TUGAS 1: Cetak ulang seluruh teks tentang kedatangan bangsa Eropa ke Maluku tanpa perubahan sedikit pun.

Kedatangan
bangsa-bangsa Eropa tersebut ke kepulauan Maluku, ternyata tidaklah
hanya semata-mata dengan niat berdagang namun juga keinginan untuk
menguasai. Maka tidaklah mengherankan untuk mencapai keinginan tersebut
mereka melakukan segala cara, seperti melaksanakan sistem monopoli
perdagangan yang disertai dengan tindakan kekerasan dan kekejaman
terhadap rakyat Maluku, merekapun melakukan tindakan semena-mena,
seperti keharusan mendayung kora-kora mengikuti hongi, penebangan ribuan
pohon cengkeh dan pala membakar rumah-rumah penduduk dan memindahkan
rakyat dengan paksa dari kampung halamannya, serta sejumlah perlakuan
buruk lainnya. Hal ini telah menumbuhkan rasa benci dan marah yang
sangat pada masyarakat, yang pada akhirnya menimbulkan semangat heroik
dan patriotik rakyat Maluku untuk melawan bangsa Eropa tersebut.

DAFTAR BARIS:
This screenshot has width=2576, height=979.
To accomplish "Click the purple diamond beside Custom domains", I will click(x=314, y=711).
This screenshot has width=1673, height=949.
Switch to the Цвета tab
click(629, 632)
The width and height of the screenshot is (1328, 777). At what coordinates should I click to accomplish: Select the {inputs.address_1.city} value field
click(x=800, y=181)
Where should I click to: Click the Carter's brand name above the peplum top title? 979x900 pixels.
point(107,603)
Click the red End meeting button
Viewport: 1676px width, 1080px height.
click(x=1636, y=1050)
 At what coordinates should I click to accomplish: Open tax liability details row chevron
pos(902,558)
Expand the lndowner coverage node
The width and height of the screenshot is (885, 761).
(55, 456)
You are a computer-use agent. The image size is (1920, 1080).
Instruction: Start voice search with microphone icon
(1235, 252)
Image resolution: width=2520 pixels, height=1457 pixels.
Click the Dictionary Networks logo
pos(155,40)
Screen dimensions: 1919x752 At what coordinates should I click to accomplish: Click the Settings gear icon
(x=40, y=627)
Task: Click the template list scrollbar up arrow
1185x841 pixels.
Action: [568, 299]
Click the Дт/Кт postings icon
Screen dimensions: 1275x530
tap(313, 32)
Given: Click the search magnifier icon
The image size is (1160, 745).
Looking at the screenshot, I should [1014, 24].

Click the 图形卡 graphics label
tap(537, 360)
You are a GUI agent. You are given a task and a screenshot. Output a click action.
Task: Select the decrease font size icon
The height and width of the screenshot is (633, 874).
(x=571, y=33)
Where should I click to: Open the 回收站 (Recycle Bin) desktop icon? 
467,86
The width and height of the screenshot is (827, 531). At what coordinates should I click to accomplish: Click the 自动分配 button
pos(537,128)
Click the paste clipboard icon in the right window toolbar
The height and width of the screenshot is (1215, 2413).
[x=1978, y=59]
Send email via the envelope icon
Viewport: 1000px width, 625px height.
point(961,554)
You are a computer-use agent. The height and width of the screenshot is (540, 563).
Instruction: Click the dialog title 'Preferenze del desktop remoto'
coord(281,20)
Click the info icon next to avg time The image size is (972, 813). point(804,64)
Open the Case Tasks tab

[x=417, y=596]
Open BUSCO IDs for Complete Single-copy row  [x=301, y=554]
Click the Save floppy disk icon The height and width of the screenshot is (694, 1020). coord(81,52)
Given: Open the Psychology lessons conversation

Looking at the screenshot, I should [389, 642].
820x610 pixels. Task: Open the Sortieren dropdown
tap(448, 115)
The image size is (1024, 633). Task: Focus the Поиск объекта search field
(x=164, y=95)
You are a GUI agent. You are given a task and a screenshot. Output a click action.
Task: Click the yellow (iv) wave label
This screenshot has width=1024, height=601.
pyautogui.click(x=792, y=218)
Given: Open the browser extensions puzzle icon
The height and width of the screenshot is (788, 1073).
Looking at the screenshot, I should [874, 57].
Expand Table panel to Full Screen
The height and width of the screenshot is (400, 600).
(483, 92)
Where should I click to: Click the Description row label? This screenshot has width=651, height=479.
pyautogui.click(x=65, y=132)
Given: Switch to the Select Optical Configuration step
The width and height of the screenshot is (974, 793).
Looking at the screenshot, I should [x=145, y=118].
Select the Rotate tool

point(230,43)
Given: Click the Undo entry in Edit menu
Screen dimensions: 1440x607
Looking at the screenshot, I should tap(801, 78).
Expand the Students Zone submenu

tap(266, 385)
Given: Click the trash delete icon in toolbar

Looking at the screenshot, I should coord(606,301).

TUGAS 2: Keluarkan kembali secara utuh dan tanpa perubahan baris-baris dari daftar baris, dimulai dari baris yang memuat "At what coordinates should I click to accomplish: Open" dan berlanjut sampai baris yang memuat "(x=164, y=95)", dengan kedua baris tersebut ikut disertakan.

JAWABAN BENAR 1:
Kedatangan
bangsa-bangsa Eropa tersebut ke kepulauan Maluku, ternyata tidaklah
hanya semata-mata dengan niat berdagang namun juga keinginan untuk
menguasai. Maka tidaklah mengherankan untuk mencapai keinginan tersebut
mereka melakukan segala cara, seperti melaksanakan sistem monopoli
perdagangan yang disertai dengan tindakan kekerasan dan kekejaman
terhadap rakyat Maluku, merekapun melakukan tindakan semena-mena,
seperti keharusan mendayung kora-kora mengikuti hongi, penebangan ribuan
pohon cengkeh dan pala membakar rumah-rumah penduduk dan memindahkan
rakyat dengan paksa dari kampung halamannya, serta sejumlah perlakuan
buruk lainnya. Hal ini telah menumbuhkan rasa benci dan marah yang
sangat pada masyarakat, yang pada akhirnya menimbulkan semangat heroik
dan patriotik rakyat Maluku untuk melawan bangsa Eropa tersebut.

JAWABAN BENAR 2:
 At what coordinates should I click to accomplish: Open tax liability details row chevron
pos(902,558)
Expand the lndowner coverage node
The width and height of the screenshot is (885, 761).
(55, 456)
You are a computer-use agent. The image size is (1920, 1080).
Instruction: Start voice search with microphone icon
(1235, 252)
Image resolution: width=2520 pixels, height=1457 pixels.
Click the Dictionary Networks logo
pos(155,40)
Screen dimensions: 1919x752 At what coordinates should I click to accomplish: Click the Settings gear icon
(x=40, y=627)
Task: Click the template list scrollbar up arrow
1185x841 pixels.
Action: [568, 299]
Click the Дт/Кт postings icon
Screen dimensions: 1275x530
tap(313, 32)
Given: Click the search magnifier icon
The image size is (1160, 745).
Looking at the screenshot, I should [1014, 24].

Click the 图形卡 graphics label
tap(537, 360)
You are a GUI agent. You are given a task and a screenshot. Output a click action.
Task: Select the decrease font size icon
The height and width of the screenshot is (633, 874).
(x=571, y=33)
Where should I click to: Open the 回收站 (Recycle Bin) desktop icon? 
467,86
The width and height of the screenshot is (827, 531). At what coordinates should I click to accomplish: Click the 自动分配 button
pos(537,128)
Click the paste clipboard icon in the right window toolbar
The height and width of the screenshot is (1215, 2413).
[x=1978, y=59]
Send email via the envelope icon
Viewport: 1000px width, 625px height.
point(961,554)
You are a computer-use agent. The height and width of the screenshot is (540, 563).
Instruction: Click the dialog title 'Preferenze del desktop remoto'
coord(281,20)
Click the info icon next to avg time The image size is (972, 813). point(804,64)
Open the Case Tasks tab

[x=417, y=596]
Open BUSCO IDs for Complete Single-copy row  [x=301, y=554]
Click the Save floppy disk icon The height and width of the screenshot is (694, 1020). coord(81,52)
Given: Open the Psychology lessons conversation

Looking at the screenshot, I should [389, 642].
820x610 pixels. Task: Open the Sortieren dropdown
tap(448, 115)
The image size is (1024, 633). Task: Focus the Поиск объекта search field
(x=164, y=95)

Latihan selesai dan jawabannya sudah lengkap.